# Texte retenu
● ● ● ● ● ● ●

Pour ce qui est de l'accompagnement financier de l'État, il nous manque 40 % pour que le coût du RSA soit compensé. Dès lors, je doute fort de l'efficacité du dispositif. La situation est la même pour les PEC, qui fonctionnent moins bien que les contrats aidés, car trop coûteux pour les collectivités territoriales.
Le travail est socialement important et permet à chacun de retrouver sa dignité. Les chantiers d'insertion sont intéressants, car ils comportent un volet formation insuffisamment évoqué dans le texte. Soyons vigilants : quand le travail manque dans le secteur du bâtiment et des travaux publics (BTP), on entend que les travailleurs en parcours d'insertion, comme les auto-entrepreneurs, font de la concurrence aux artisans. La proposition de loi suscite de nombreuses questions. C'est pourquoi je n'y suis pas favorable.
Je remercie à mon tour Daniel Chasseing pour sa présentation et je tiens à lui dire tout le bien que je pense de cette proposition de loi, et ce pour trois raisons. Premièrement, elle émane des territoires. L'audition des représentants de l'Allier à laquelle j'ai assisté a conforté mon sentiment : il existe une vraie dynamique locale dans ce département, et le Sénat est à même de répondre à cette attente de décentralisation. Deuxièmement, un amendement en ce sens avait été déposé lors de l'examen de la proposition de loi relative au renforcement de l'inclusion dans l'emploi par l'activité économique et à l'expérimentation « Territoires zéro chômeur de longue durée ». Cet amendement avait été frappé d'irrecevabilité en application de l'article 40 de la Constitution, mais j'avais pris la parole dans l'hémicycle pour le soutenir. Troisièmement, cette proposition de loi offre un panel supplémentaire de perspectives dont peuvent se saisir un certain nombre de départements.

● ● ● ● ● ● ●

# Données sources
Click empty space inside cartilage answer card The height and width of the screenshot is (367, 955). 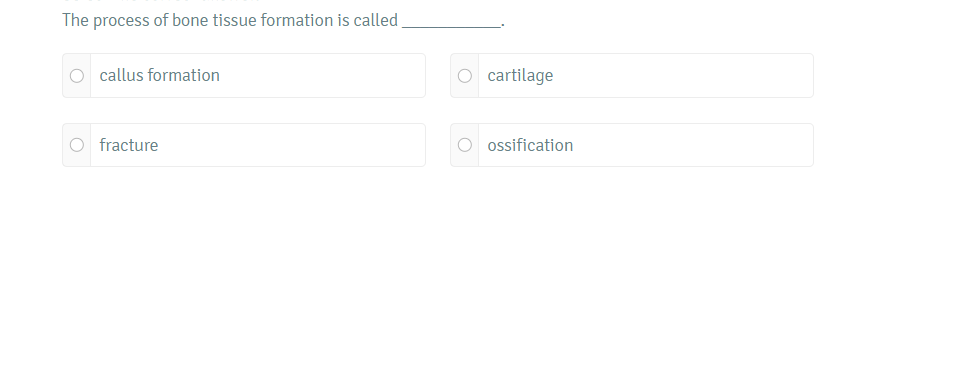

● ● ● ● ● ● ●

# Consignes
• 1. Indiquez si chacune des affirmations suivantes concorde avec le texte retenu, en répondant par oui ou par non et en citant les mots décisifs du texte.
(a) Il manque 40 % pour que le coût du RSA soit compensé.
(b) Les PEC fonctionnent mieux que les contrats aidés.
(c) L'amendement déposé lors de l'examen de la précédente proposition de loi a été jugé recevable.
• 2. Répondez brièvement aux questions suivantes à partir du texte retenu.
(a) Quel volet des chantiers d'insertion est jugé insuffisamment évoqué ?
(b) De quel département des représentants ont-ils été auditionnés ?
(c) Qui est remercié pour sa présentation ?
Le matériel est indépendant du texte retenu.

# Réponses
• 1.
(a) Oui : « il nous manque 40 % pour que le coût du RSA soit compensé ».
(b) Non : « qui fonctionnent moins bien que les contrats aidés ».
(c) Non : « Cet amendement avait été frappé d'irrecevabilité en application de l'article 40 de la Constitution ».

• 2.
(a) Un volet formation.
(b) L'Allier.
(c) Daniel Chasseing.